Estou em alguma viela de Montevideo, acompanhado de Carlos Gardel e Eduardo Galeano. A copa do mundo, essa mesmo realizada no Catar, está prestes a começar. Galeano, meu xará, confessa que está torcendo pelo Brasil. Rapidamente ele se justifica: “sempre torci pelo futebol bonito, aquele de encher os olhos. No passado foi Pelé e Garrincha. Hoje é Neymar e Vinicius Júnior”, diz Galeano
Gardel por sua vez não esconde o amor à pátria Uruguai. Acredita piamente que a celeste tem grandes chances de trazer o título para o extremo sul da América do Sul. “A conquista será uma milonga repleta de reviravoltas. O tricampeonato é inevitável!”, cravou Gardel, com os olhos marejados.
E quanto a mim? Bem, eu temo pelo pior: a Argentina de Messi se sagrar campeã.
Nossos hermanos estão mais fortes do que nunca. Uma mescla de experiência e qualidade. E convenhamos: Messi merece uma copa do mundo em seu currículo, ainda que doa escrever isso.
Diante do meu sofrimento, Gardel compõe um tango, tão sofrido quanto o sentimento daquelas tantas e tantas almas que estavam na final da Copa de 1950, no Maracanã, contra o seu Uruguai.
Galeano me conforta, dizendo que o penar é parte do renascimento da alma. Feito a fênix, ela ressurge ainda mais forte.
Então sofro, até a última gota de seu amargo veneno.
Gardel sorri, pois reconhece esse sentimento que serve de uma fonte inesgotável para sua arte.
Enquanto Galeano se compadece e me abraça. “O vento que sopra no deserto é o mesmo que me confessou um segredo: o futebol está cansado do pragmatismo europeu. A taça está voltando para casa…”

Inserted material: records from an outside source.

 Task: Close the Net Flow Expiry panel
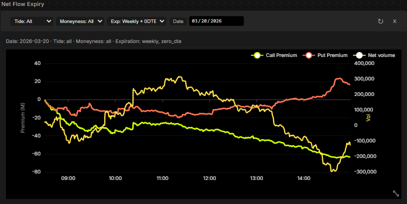395,22
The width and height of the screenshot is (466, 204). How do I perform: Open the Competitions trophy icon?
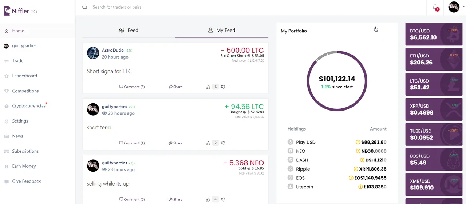[6, 91]
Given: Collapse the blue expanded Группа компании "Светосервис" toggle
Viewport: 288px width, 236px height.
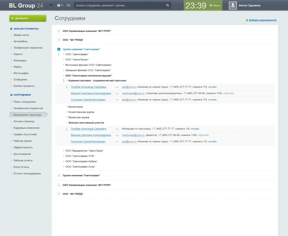Looking at the screenshot, I should tap(59, 49).
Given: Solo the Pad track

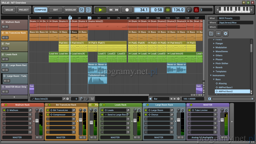Looking at the screenshot, I should click(x=7, y=48).
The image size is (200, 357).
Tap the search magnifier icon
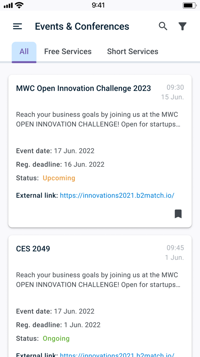(x=163, y=26)
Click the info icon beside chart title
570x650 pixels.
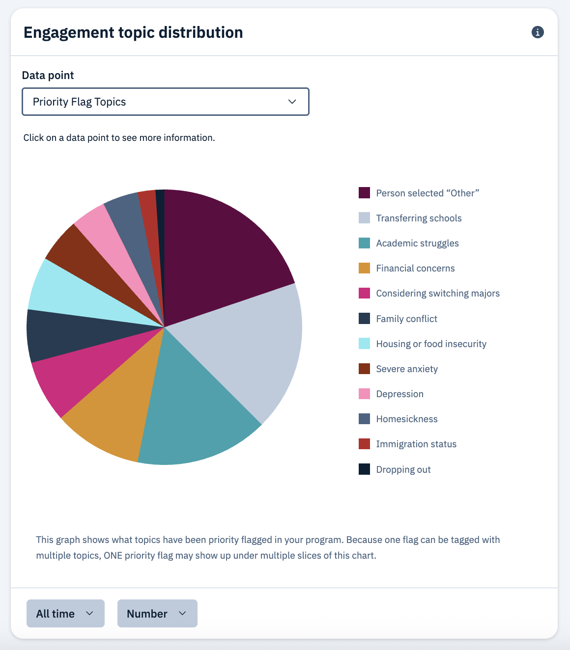538,32
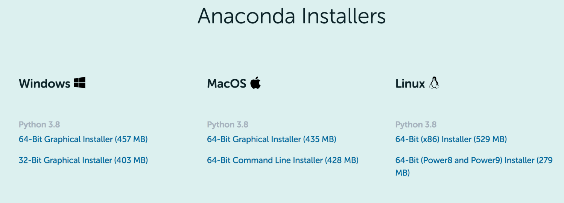
Task: Click the Python 3.8 label under MacOS
Action: pyautogui.click(x=228, y=125)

O despertador toca e já não estou mais na companhia de Gardel e Galeano. E muito menos perambulo pelo Uruguai. Estou na minha cama, no interior do Rio Grande do Sul, ainda temendo que aquele baixinho de um metro e sessenta e nova centímetros consiga refazer a rota original da taça e desvia-lá para Buenos Aires.